Il progetto sarà realizzato in co-progettazione con un Ente del Terzo Settore, da individuare tramite avviso pubblico, che dovrà portare risorse proprie – economiche e di volontariato – a integrazione del contributo dell'amministrazione.
Le Case della Comunità: il cantiere avanza
Il "Primo soccorso di comunità" si inserisce in una strategia più ampia che vede Rimini impegnata nel potenziamento dell'assistenza territoriale. Al centro di questo piano ci sono l'Ospedale di Comunità (Os.Co) e le tre Case della Comunità previste per il territorio comunale, una nuova rete territoriale la cui realizzazione sta procedendo. Sono infatti in fase sempre più avanzata i lavori di costruzione dell’Ospedale di Comunità di Rimini, intervento finanziato con fondi PNRR, la cui conclusione è prevista nel prossimo mese di luglio, con successiva attivazione ad agosto 2026 dei 20 posti letto previsti nella struttura (opera del valore superiore ai 7 milioni di euro). Sempre nel polo centrale di via Settembrini, accanto all'ospedale Infermi, è in fase di costruzione la nuova Casa della Comunità di Rimini, un edificio di 4.000 metri quadrati, con un investimento complessivo di 13 milioni di euro (finanziato con risorse ex articolo 20). I lavori strutturali al grezzo si concluderanno entro la fine del 2026, mentre per l’estate del 2027 si prevede il completamento del primo stralcio con servizi attivati. Il secondo stralcio verrà ultimato con finanziamenti ulteriori (già in fase di conferma ex art. 20) e destinato ad altri servizi territoriali, così da integrare le attività svolte nelle strutture che sorgeranno nell’area della salute adiacente all’ospedale potenziando i servizi per i bisogni dei cittadini.
Per Rimini Sud – Miramare, si stanno completando le verifiche tecniche con l'obiettivo di poterla attivare entro il 2026. Procede intanto anche l'iter per la realizzazione della Casa di Comunità di Rimini Nord (Viserba), in un partenariato pubblico-privato che coinvolge il Comune e l'Azienda USL della Romagna.

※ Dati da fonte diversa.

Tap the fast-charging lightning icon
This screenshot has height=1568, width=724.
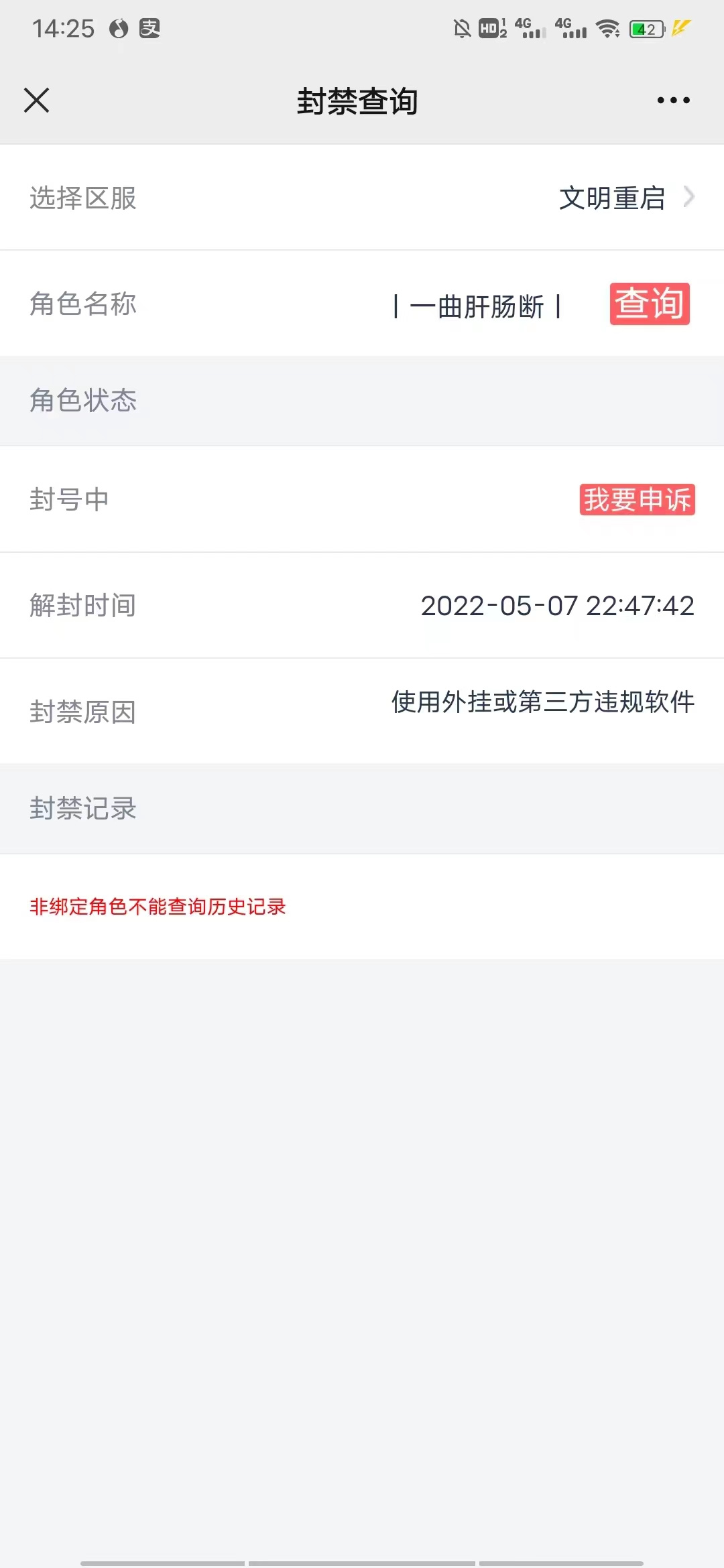[681, 28]
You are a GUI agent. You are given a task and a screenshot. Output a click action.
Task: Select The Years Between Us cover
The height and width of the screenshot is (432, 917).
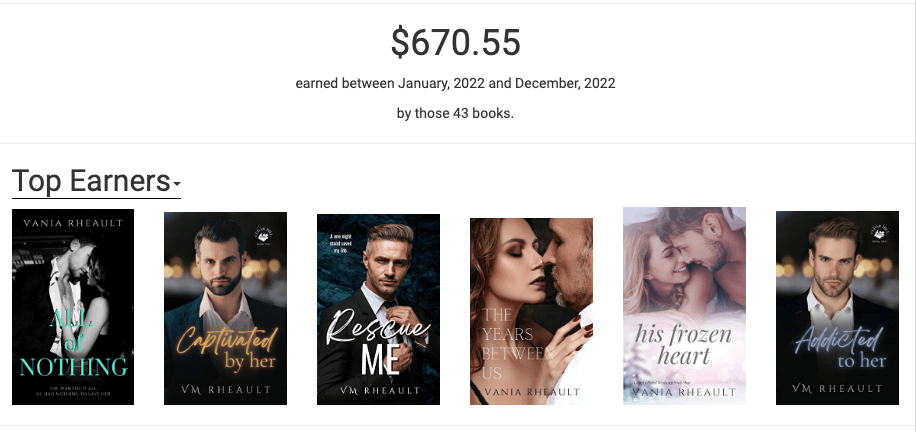[x=532, y=311]
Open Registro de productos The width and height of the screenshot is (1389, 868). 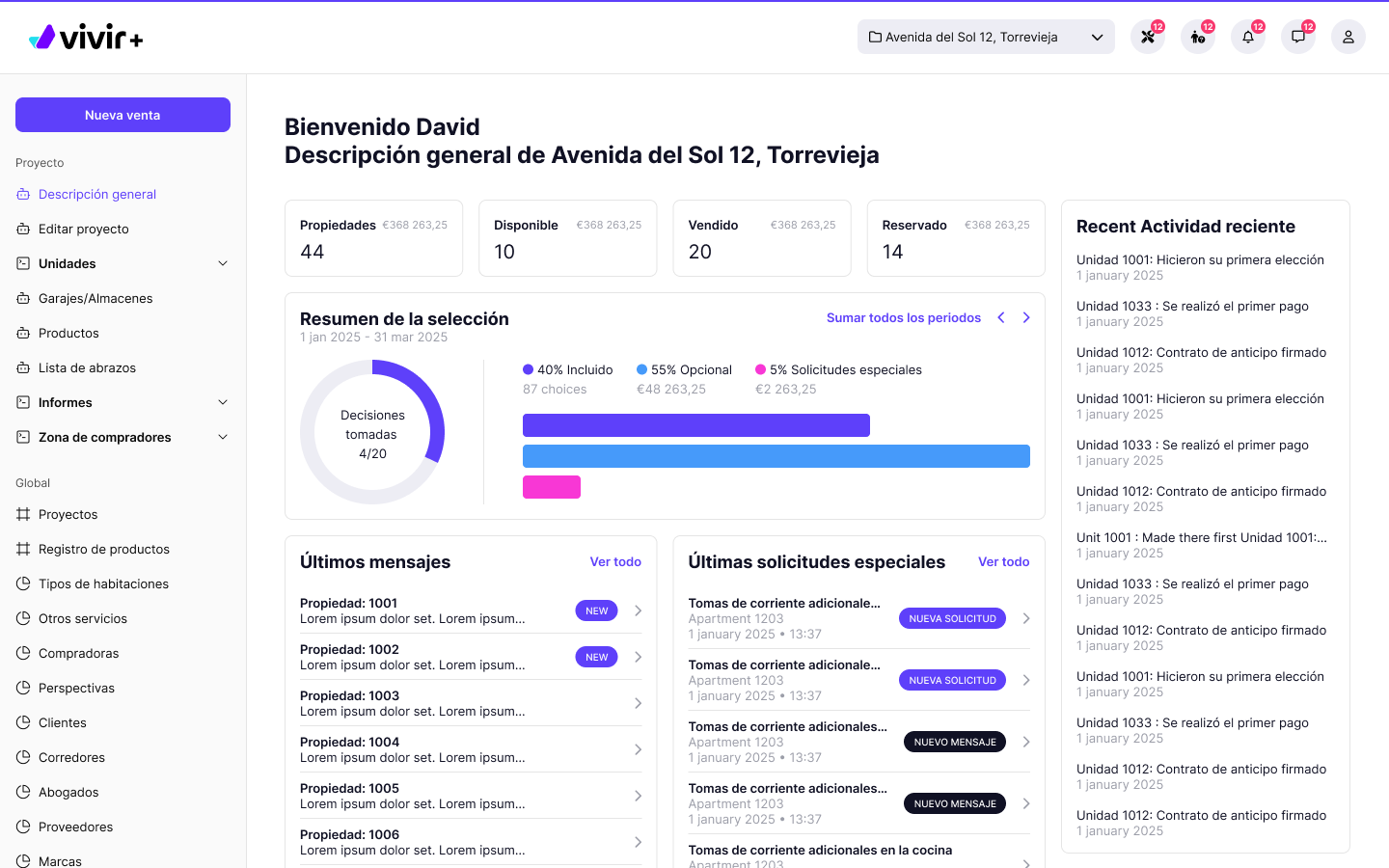[x=103, y=549]
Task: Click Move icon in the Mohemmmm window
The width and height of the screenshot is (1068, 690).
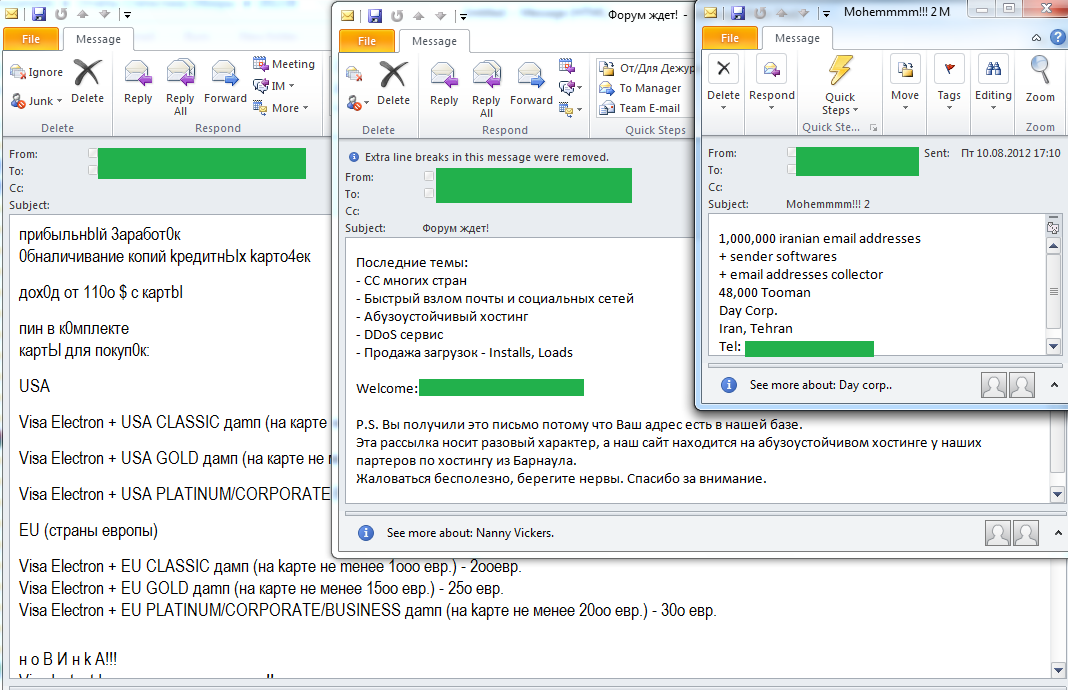Action: pyautogui.click(x=905, y=69)
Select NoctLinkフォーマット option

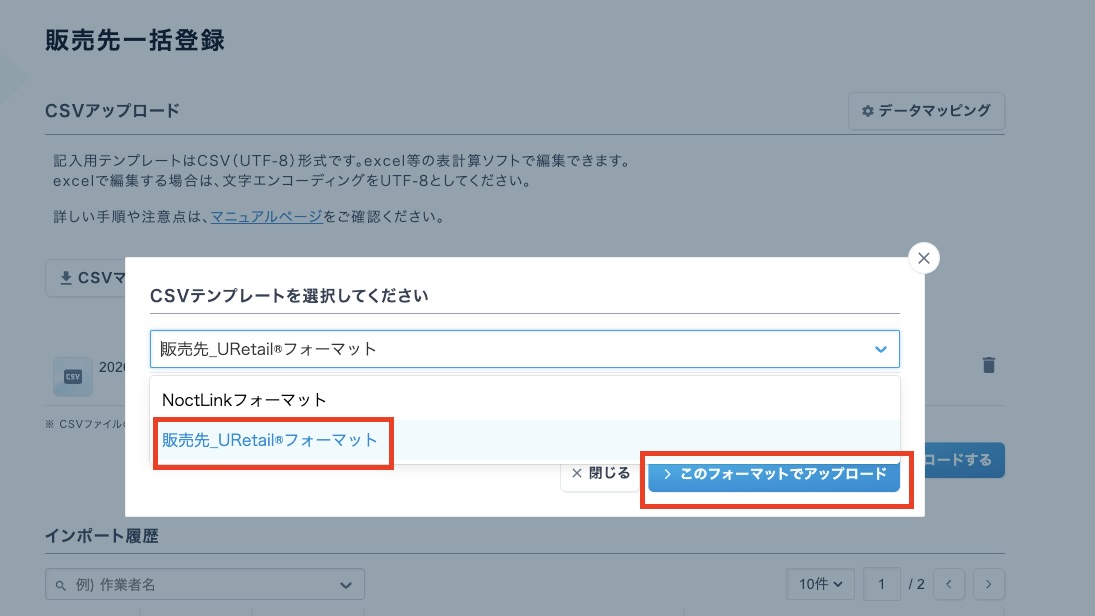244,400
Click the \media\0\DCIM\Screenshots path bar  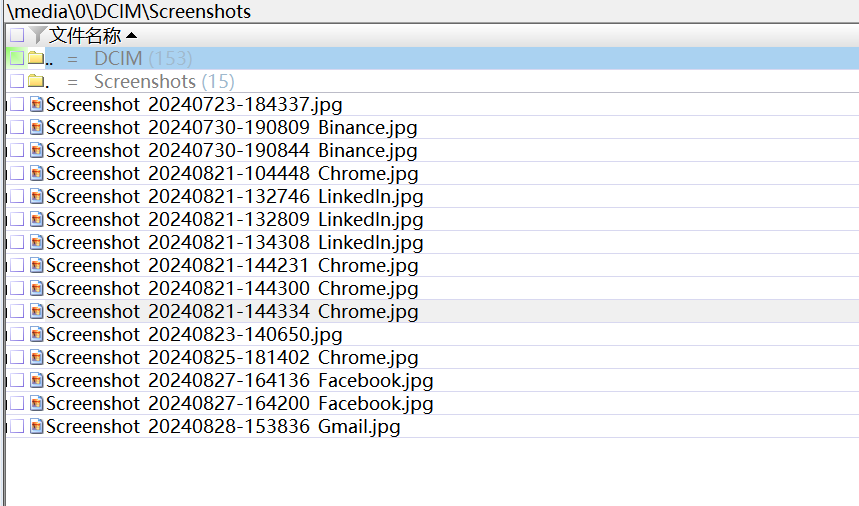click(130, 12)
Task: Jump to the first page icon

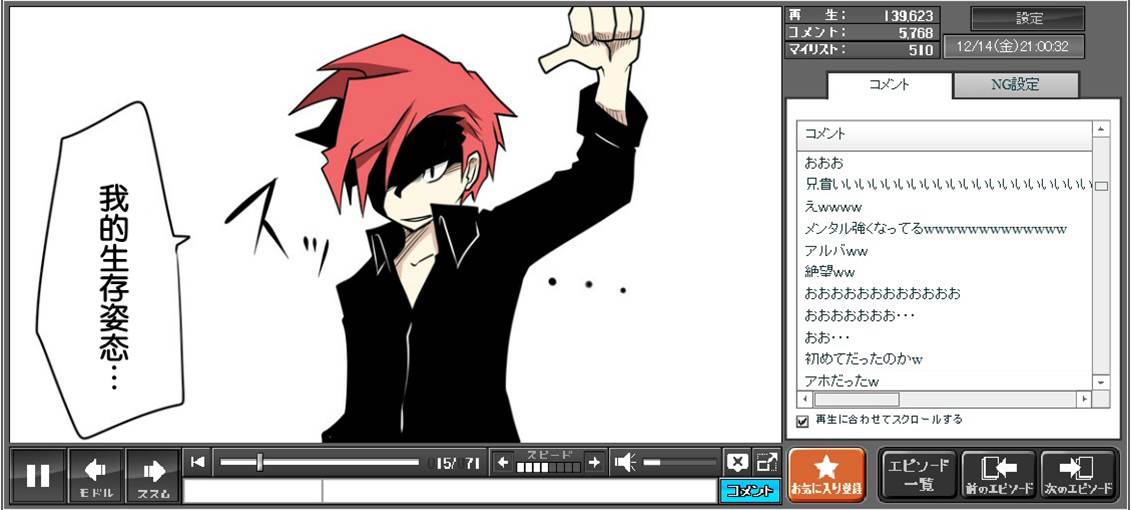Action: (198, 461)
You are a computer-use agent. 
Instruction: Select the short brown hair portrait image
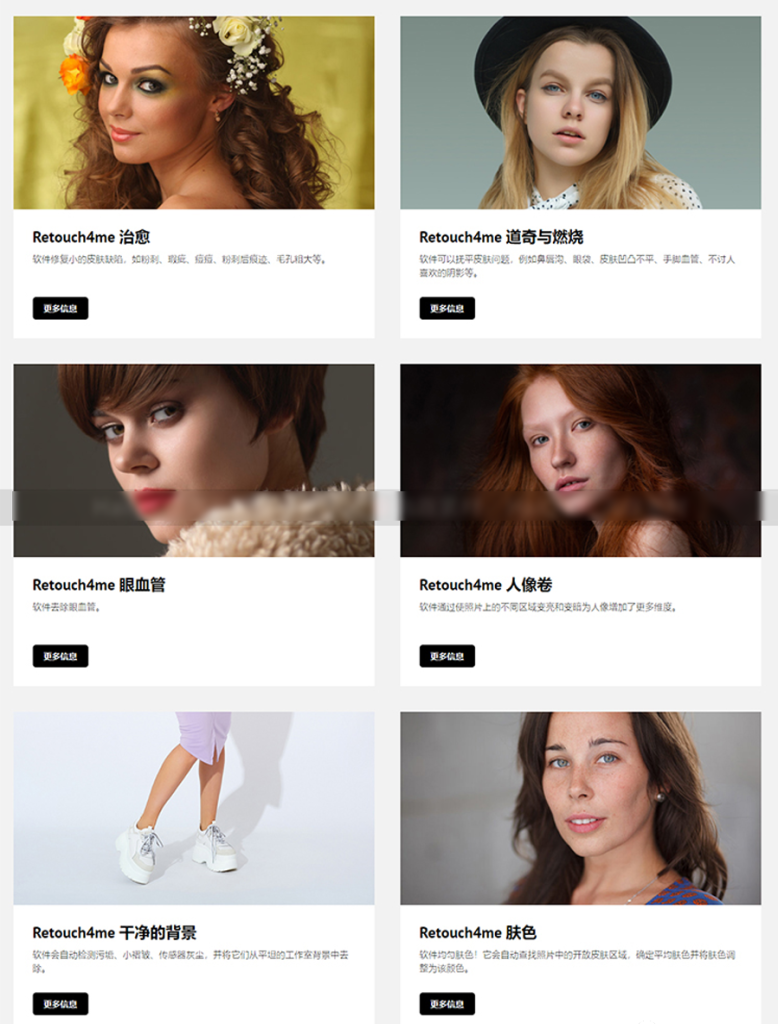pos(194,460)
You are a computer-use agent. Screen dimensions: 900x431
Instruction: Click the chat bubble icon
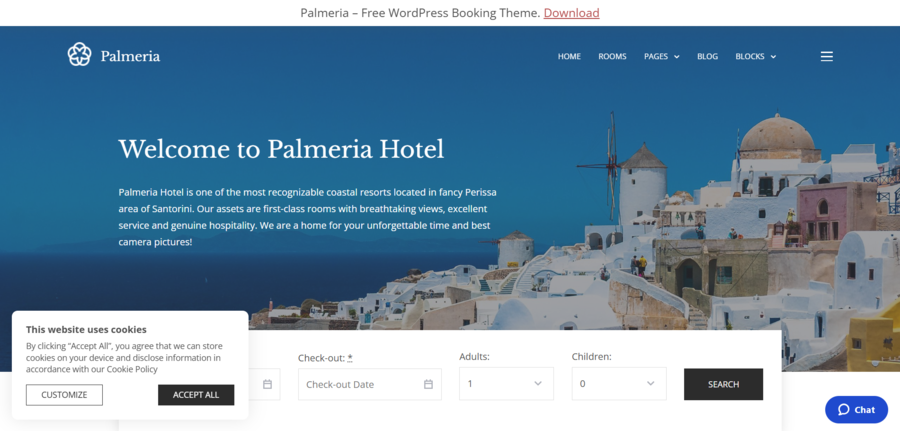pyautogui.click(x=843, y=410)
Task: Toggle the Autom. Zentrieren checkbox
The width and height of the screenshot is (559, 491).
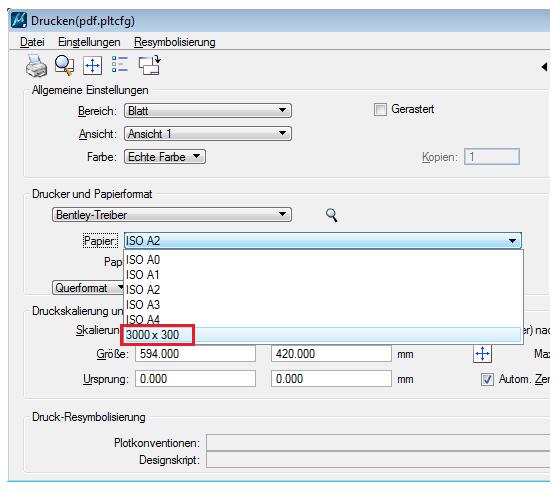Action: click(x=487, y=379)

La dichiarazione dell’assessore Kristian Gianfreda
«Diffondere la cultura del primo soccorso significa abilitare la comunità ad agire, non ad aspettare – sottolinea l'assessore alle Politiche per la Salute Kristian Gianfreda –. Ogni cittadino formato è un potenziale salvatore di vite. Con questo progetto vogliamo costruire una Rimini più sicura e più solidale, dove la capacità di rispondere alle emergenze non dipenda solo dai professionisti della salute, ma dall'intera comunità. Con il progetto sul primo soccorso di comunità e con l’avanzamento delle Case della Comunità, Rimini sta costruendo una rete integrata che unisce prevenzione, prossimità e presa in carico multidisciplinare. Una trasformazione che mette al centro la persona e rafforza il legame tra istituzioni e comunità».